# NumPy/SciPy

[Numerical Python](http://www.numpy.org/) (`numpy`), [Scientific Python](http://www.scipy.org/) (`scipy`) are the two most popular packages for numerical manipulation and data analysis.

Along the way we will also introduce matplotlib, the most popular plotting package in python.  
It will be very familiar to matlab users (if the name didn't already give that away).

Many of these examples were taken from Python sp-16 put together by UIUC CS department  
https://github.com/uiuc-cse/python-sp16

In [None]:
from __future__ import division

import numpy as np

## Numpy uses Arrays to hold data
Arrays can contain different types of python elements (or multiple types).  
They also can have multiple shapes (dimensions)

In [None]:
a=np.arange(5); print(a)
print(a.dtype)
print(a.shape)

In [None]:
m = np.array([np.arange(2), np.arange(2)]);print(m)
print(m.shape)

Arrays can be sliced like lists

In [None]:
a = np.arange(9)
first_three = a[:3]
three_to_end = a[3:]
one_to_four = a[1:5]
last_three = a[-3:]
without_first_last = a[1:-1]
every_other = a[::2]
reverse_list = a[::-1]

But you can also slice multi-dimensional arrays intuitively!

In [None]:
a = np.array([[1,2,3],[4,5,6]])
row = a[0]
column = a[:, 0]
row2_col2 = a[1,1]
row23_col23 = a[1:3, 1:3]

Arrays can be reshaped easily

In [None]:
b = np.arange(24)
print(b)
b=b.reshape(2,3,4)#doesn't change b
print(b)

In [None]:
b.shape=(6,4)#changes b
print(b)
b = b.T #b.transpose()
print(b)

In [None]:
b = np.arange(24)
b.shape=(2,3,4);b

*What do the following slicing operations give you?  
Can you guess before you try them based on what you know about slicing lists and the shape of the array?*

In [None]:
b[0,0,0]
b[:,0,0]
b[0]
b[0,1]
b[0,1,::2]
b[:,:,1]
b[:,1]
b[0,:,1]
b[0,::-1,-1]
b[::-1]

You can also create special arrays very easily

In [None]:
b = np.ones([3,2])
print(b)

c = np.zeros((4,5))
print(c)

I = np.eye(3)
print(I)

Unlike lists, arrays behave "properly" - that is, it's a little harder to run into a mathematical operation that doesn't just work as you may expect.

In [None]:
a = np.array([[1,2],[3,4]])

a + 1 #scalar addition

In [None]:
b = np.array([[1, 1], [2, 2]])

print(b + a) # elementwise addition
print(b * a) # element wise multiplication

In [None]:
# matrix multiplication
b.dot(a)

Naturally, additions or multiplications for arrays of different shapes do not work.

In [None]:
b = np.ones([3,2])

b + a

In [None]:
a.dot(b)

### arange and linspace
[`arange`](http://docs.scipy.org/doc/numpy/reference/generated/numpy.arange.html) is the floating-point counterpart to `range`.  `range` only returns integers and fails on floating-point arguments.  `arange` returns an array of evenly-spaced floating-point values.

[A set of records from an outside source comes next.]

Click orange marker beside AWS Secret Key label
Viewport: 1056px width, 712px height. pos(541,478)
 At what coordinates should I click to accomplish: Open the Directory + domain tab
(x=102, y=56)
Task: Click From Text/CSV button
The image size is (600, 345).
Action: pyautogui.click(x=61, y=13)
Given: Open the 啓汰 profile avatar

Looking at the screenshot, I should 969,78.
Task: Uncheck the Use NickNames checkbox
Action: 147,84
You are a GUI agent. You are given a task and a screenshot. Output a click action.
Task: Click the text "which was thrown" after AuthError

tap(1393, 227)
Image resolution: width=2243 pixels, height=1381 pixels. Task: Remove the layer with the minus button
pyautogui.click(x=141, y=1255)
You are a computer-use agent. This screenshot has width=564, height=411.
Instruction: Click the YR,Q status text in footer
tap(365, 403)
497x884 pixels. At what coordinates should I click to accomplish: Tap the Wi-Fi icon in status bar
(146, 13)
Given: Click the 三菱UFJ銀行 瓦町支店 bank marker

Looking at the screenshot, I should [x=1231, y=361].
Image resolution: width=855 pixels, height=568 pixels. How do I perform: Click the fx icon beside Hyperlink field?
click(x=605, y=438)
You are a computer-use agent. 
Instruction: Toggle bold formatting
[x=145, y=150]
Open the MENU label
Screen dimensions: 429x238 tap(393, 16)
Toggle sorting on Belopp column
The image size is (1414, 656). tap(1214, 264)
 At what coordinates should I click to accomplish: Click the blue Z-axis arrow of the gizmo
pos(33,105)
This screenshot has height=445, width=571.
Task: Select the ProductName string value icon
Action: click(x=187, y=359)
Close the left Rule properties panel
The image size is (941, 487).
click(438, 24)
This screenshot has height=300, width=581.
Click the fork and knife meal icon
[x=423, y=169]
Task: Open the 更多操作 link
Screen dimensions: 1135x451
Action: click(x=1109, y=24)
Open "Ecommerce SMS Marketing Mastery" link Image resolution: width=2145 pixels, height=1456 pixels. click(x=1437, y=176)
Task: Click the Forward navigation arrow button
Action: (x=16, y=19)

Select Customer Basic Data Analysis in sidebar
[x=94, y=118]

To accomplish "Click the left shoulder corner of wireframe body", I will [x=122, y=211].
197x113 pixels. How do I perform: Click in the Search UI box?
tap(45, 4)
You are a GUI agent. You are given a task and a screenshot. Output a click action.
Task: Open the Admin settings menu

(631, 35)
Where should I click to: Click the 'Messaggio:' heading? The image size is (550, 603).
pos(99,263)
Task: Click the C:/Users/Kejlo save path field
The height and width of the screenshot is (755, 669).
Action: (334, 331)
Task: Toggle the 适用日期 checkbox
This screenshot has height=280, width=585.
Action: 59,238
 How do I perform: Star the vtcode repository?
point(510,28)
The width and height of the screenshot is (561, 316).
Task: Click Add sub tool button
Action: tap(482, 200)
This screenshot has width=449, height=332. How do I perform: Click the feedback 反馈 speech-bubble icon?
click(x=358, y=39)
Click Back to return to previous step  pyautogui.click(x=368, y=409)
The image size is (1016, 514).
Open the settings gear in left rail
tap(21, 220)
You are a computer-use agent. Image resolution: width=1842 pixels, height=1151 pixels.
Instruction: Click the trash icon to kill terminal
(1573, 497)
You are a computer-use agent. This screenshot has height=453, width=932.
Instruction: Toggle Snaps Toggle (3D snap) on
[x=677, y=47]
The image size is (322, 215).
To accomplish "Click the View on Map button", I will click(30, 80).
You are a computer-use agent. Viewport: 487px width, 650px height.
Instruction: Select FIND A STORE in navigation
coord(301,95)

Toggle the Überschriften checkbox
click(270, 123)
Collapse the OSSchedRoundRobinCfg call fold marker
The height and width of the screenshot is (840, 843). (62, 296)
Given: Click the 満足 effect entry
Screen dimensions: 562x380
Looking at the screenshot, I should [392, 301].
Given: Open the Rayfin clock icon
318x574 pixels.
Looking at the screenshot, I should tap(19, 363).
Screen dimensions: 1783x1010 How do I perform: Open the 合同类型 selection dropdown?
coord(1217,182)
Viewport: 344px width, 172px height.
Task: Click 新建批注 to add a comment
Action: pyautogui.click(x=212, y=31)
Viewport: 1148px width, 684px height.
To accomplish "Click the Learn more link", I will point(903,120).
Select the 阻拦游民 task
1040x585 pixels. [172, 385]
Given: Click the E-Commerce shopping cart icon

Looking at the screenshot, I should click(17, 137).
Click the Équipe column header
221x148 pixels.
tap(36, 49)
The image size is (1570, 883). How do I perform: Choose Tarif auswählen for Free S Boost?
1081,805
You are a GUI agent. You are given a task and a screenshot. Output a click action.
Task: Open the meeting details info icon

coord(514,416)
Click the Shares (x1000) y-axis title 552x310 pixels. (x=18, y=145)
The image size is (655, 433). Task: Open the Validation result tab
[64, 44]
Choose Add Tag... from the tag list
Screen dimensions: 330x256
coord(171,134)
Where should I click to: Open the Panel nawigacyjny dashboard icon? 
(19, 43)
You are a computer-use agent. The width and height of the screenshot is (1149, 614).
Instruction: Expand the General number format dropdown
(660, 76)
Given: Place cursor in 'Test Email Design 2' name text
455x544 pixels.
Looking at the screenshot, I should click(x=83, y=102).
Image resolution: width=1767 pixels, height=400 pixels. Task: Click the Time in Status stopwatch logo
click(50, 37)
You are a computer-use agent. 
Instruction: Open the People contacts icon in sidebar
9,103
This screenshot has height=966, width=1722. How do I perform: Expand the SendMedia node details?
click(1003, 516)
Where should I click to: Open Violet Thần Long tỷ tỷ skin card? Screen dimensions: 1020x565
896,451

**Python 2 v. 3**:  In Python 2, `range` generates a `list` of values.  In Python 3, `range` returns an iterable instead (equivalent to Python 2's `xrange`).  If you're not sure of the difference yet, the behavior should still be as you generally expect.

In [None]:
print('range with integers: ', [i for i in range(10)])
print('range with integers: ', [i for i in range(0,10,2)])
print('range with floats: ',   [i for i in range(0,10,0.5)])

In [None]:
print('arange with integers: ', np.arange(10))
print('arange with integers: ', np.arange(0,10,2))
print('arange with floats: ',   np.arange(0,10,0.5))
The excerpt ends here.